What the task requires:
Beginning with the line that contains "Screen dimensions: 1358x663", copy each subsequent line of the data below through the last one, including both ends but not the pictures.

(Source data)
▶

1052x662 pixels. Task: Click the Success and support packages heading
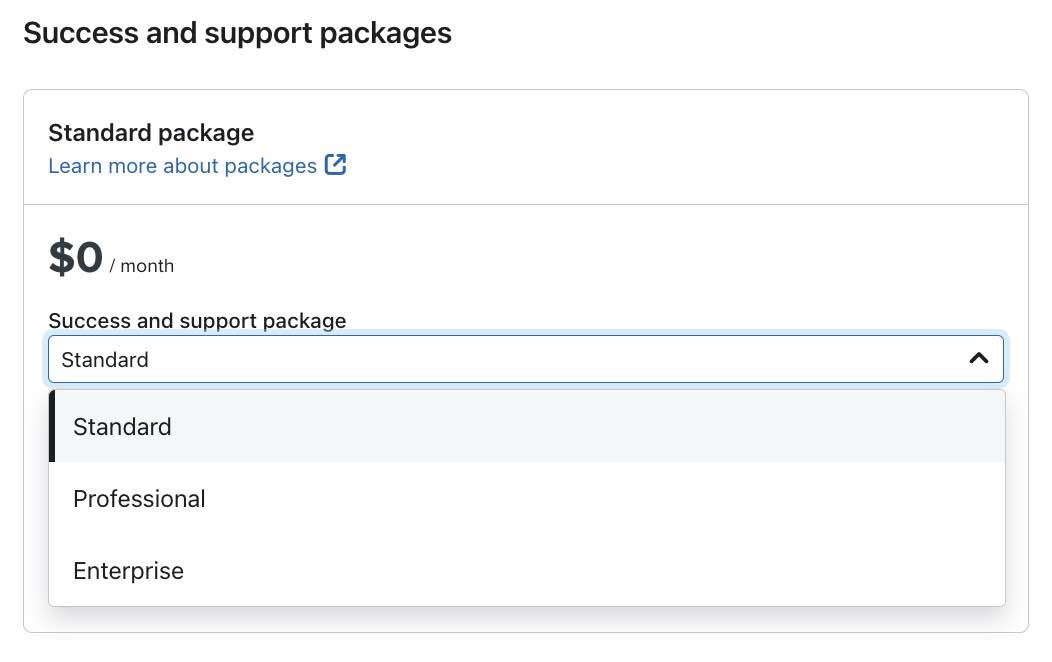point(236,32)
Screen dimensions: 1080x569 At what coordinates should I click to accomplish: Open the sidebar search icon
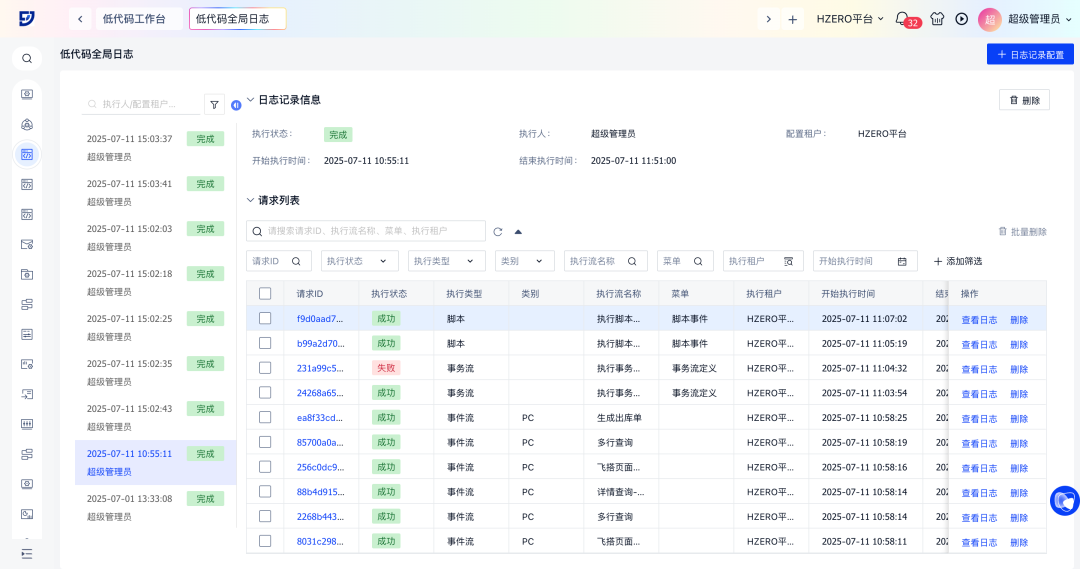[x=27, y=58]
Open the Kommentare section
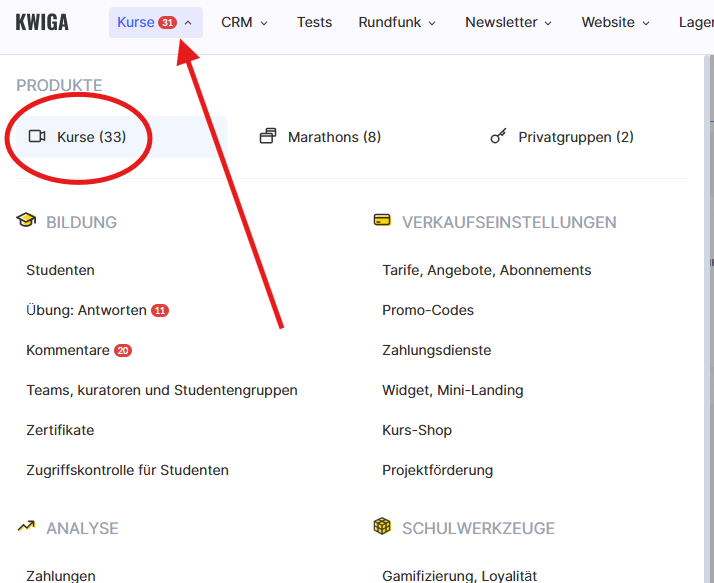Image resolution: width=714 pixels, height=583 pixels. pos(68,350)
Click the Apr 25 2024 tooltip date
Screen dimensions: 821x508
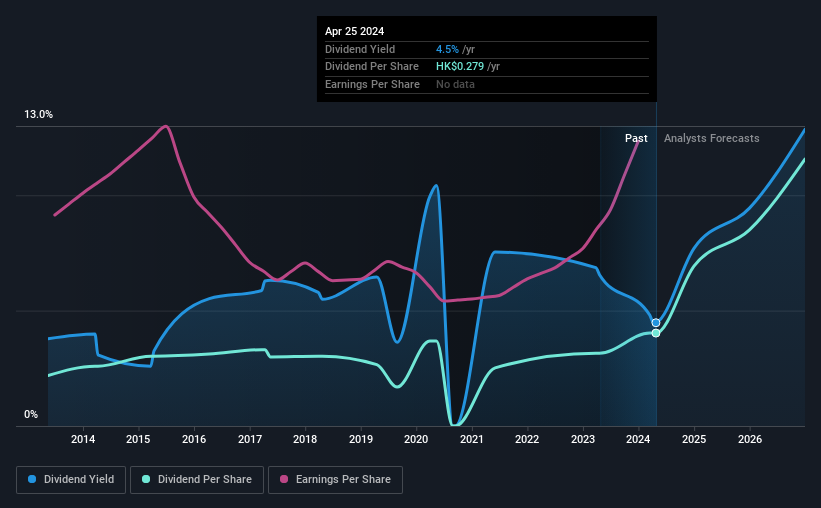click(354, 31)
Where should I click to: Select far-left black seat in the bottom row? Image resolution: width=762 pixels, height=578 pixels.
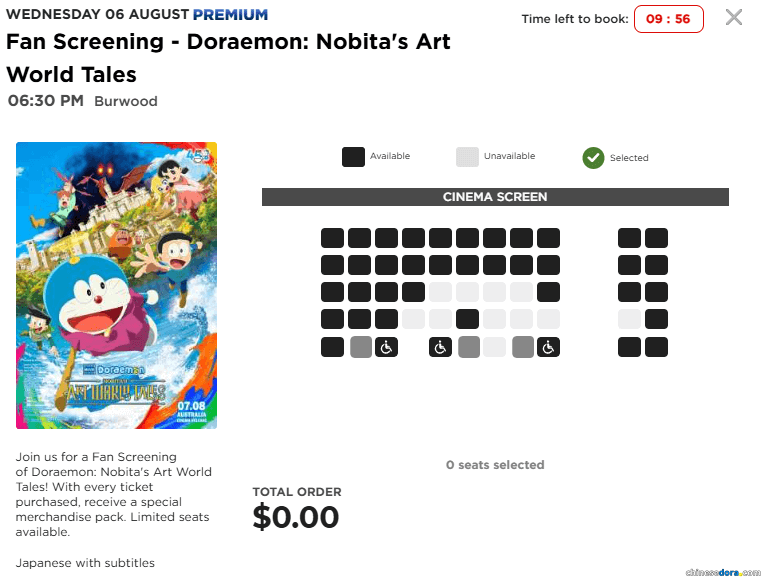coord(332,347)
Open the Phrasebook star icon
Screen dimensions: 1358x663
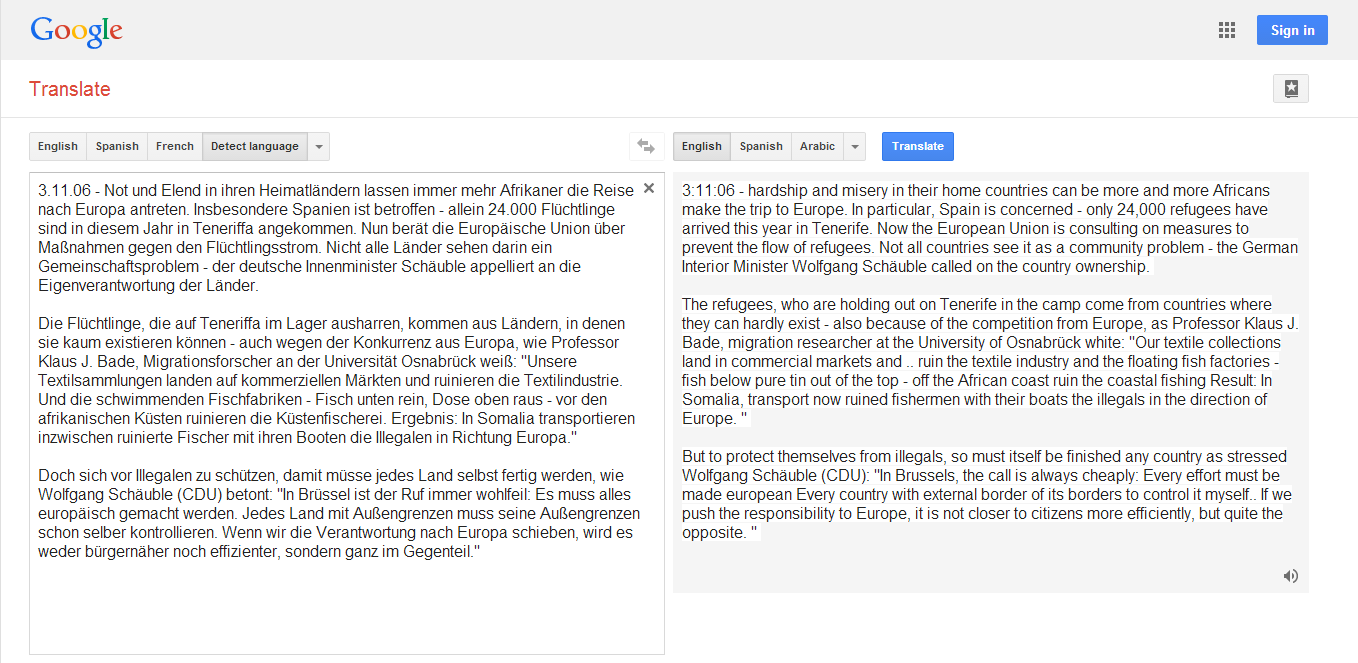(x=1290, y=89)
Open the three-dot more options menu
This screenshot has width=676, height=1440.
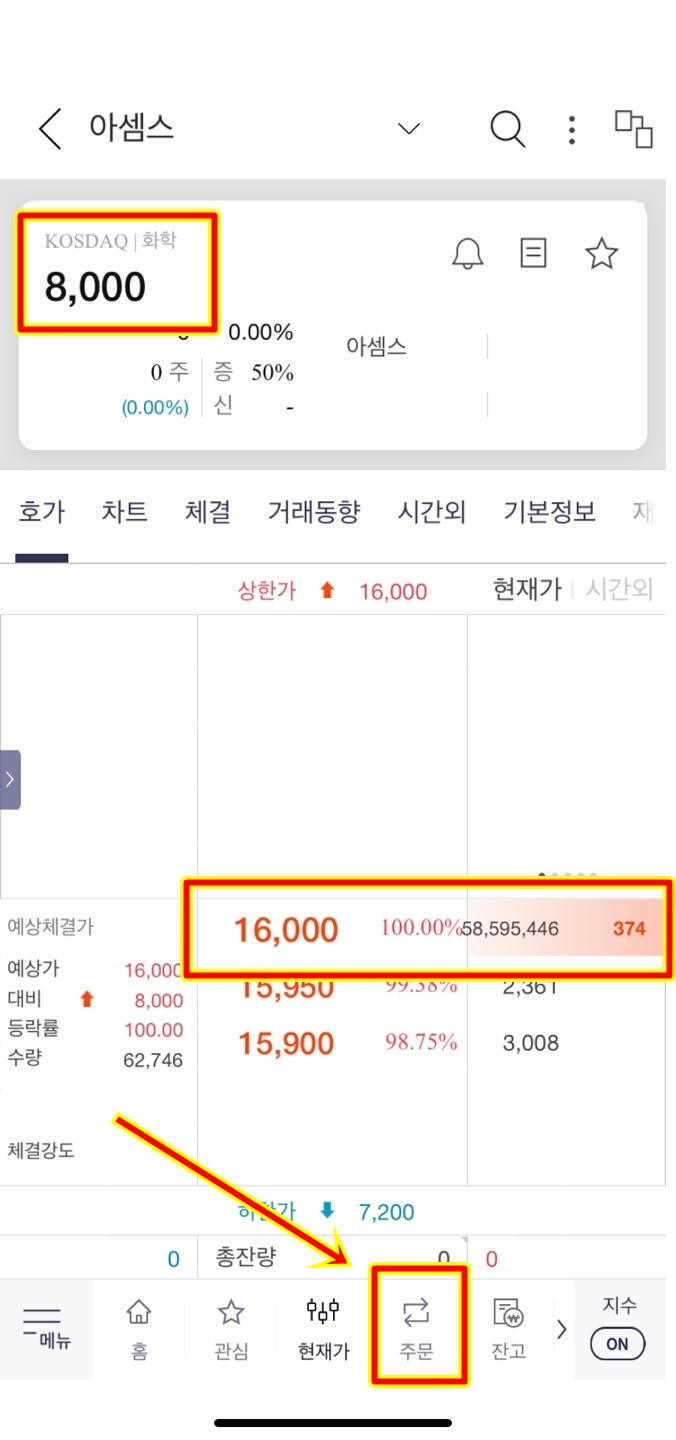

◀

Solved exercise:
Screen dimensions: 1358x663
(x=1290, y=89)
Open the three-dot more options menu
This screenshot has width=676, height=1440.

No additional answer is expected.